*SET TASK*:
Rewrite all of the material below, substituting "Where do I click to" for each occurrence of "Where should I click to" and leaving everything else as it is.

— START OF TASK INPUT —

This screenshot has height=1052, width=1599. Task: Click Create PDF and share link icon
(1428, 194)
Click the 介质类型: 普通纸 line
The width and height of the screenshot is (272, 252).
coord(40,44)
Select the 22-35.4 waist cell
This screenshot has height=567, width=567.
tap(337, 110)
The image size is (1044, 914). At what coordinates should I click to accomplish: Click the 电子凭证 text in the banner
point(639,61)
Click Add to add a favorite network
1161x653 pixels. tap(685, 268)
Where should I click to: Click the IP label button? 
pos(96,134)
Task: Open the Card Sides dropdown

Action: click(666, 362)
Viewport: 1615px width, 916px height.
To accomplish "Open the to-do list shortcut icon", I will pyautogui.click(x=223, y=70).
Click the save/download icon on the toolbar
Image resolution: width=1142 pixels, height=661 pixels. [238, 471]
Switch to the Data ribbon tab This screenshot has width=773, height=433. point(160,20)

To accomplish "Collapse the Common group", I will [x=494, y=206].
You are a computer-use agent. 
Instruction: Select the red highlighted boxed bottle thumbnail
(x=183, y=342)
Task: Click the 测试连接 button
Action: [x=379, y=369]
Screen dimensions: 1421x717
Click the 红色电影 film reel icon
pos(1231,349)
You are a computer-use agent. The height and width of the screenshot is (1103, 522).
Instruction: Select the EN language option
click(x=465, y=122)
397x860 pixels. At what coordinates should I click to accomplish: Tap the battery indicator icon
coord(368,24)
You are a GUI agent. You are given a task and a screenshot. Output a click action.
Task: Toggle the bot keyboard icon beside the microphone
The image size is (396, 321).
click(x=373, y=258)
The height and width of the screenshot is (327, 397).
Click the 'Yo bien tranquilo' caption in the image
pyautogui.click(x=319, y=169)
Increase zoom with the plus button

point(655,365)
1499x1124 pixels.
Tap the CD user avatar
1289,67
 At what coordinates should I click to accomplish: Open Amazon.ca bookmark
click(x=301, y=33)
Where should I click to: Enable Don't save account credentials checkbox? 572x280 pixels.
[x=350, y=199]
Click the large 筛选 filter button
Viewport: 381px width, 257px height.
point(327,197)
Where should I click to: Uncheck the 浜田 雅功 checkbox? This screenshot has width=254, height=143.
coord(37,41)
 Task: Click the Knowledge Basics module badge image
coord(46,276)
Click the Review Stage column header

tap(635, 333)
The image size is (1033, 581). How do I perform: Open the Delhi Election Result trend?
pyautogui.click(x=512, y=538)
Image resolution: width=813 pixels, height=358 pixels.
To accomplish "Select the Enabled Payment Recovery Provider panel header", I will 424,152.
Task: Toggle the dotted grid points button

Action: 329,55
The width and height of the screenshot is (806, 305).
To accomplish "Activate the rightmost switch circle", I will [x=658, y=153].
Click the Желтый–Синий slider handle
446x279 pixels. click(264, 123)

— END OF TASK INPUT —

*CORRECT ANSWER*:
This screenshot has height=1052, width=1599. Task: Click Create PDF and share link icon
(1428, 194)
Click the 介质类型: 普通纸 line
The width and height of the screenshot is (272, 252).
coord(40,44)
Select the 22-35.4 waist cell
This screenshot has height=567, width=567.
tap(337, 110)
The image size is (1044, 914). At what coordinates should I click to accomplish: Click the 电子凭证 text in the banner
point(639,61)
Click Add to add a favorite network
1161x653 pixels. tap(685, 268)
Where do I click to: Click the IP label button? 
pos(96,134)
Task: Open the Card Sides dropdown

Action: click(666, 362)
Viewport: 1615px width, 916px height.
To accomplish "Open the to-do list shortcut icon", I will pyautogui.click(x=223, y=70).
Click the save/download icon on the toolbar
Image resolution: width=1142 pixels, height=661 pixels. [238, 471]
Switch to the Data ribbon tab This screenshot has width=773, height=433. point(160,20)

To accomplish "Collapse the Common group", I will [x=494, y=206].
You are a computer-use agent. 
Instruction: Select the red highlighted boxed bottle thumbnail
(x=183, y=342)
Task: Click the 测试连接 button
Action: [x=379, y=369]
Screen dimensions: 1421x717
Click the 红色电影 film reel icon
pos(1231,349)
You are a computer-use agent. The height and width of the screenshot is (1103, 522).
Instruction: Select the EN language option
click(x=465, y=122)
397x860 pixels. At what coordinates should I click to accomplish: Tap the battery indicator icon
coord(368,24)
You are a GUI agent. You are given a task and a screenshot. Output a click action.
Task: Toggle the bot keyboard icon beside the microphone
The image size is (396, 321).
click(x=373, y=258)
The height and width of the screenshot is (327, 397).
Click the 'Yo bien tranquilo' caption in the image
pyautogui.click(x=319, y=169)
Increase zoom with the plus button

point(655,365)
1499x1124 pixels.
Tap the CD user avatar
1289,67
 At what coordinates should I click to accomplish: Open Amazon.ca bookmark
click(x=301, y=33)
Where do I click to: Enable Don't save account credentials checkbox? 572x280 pixels.
[x=350, y=199]
Click the large 筛选 filter button
Viewport: 381px width, 257px height.
point(327,197)
Where do I click to: Uncheck the 浜田 雅功 checkbox? This screenshot has width=254, height=143.
coord(37,41)
 Task: Click the Knowledge Basics module badge image
coord(46,276)
Click the Review Stage column header

tap(635, 333)
The image size is (1033, 581). How do I perform: Open the Delhi Election Result trend?
pyautogui.click(x=512, y=538)
Image resolution: width=813 pixels, height=358 pixels.
To accomplish "Select the Enabled Payment Recovery Provider panel header", I will 424,152.
Task: Toggle the dotted grid points button

Action: 329,55
The width and height of the screenshot is (806, 305).
To accomplish "Activate the rightmost switch circle", I will [x=658, y=153].
Click the Желтый–Синий slider handle
446x279 pixels. click(264, 123)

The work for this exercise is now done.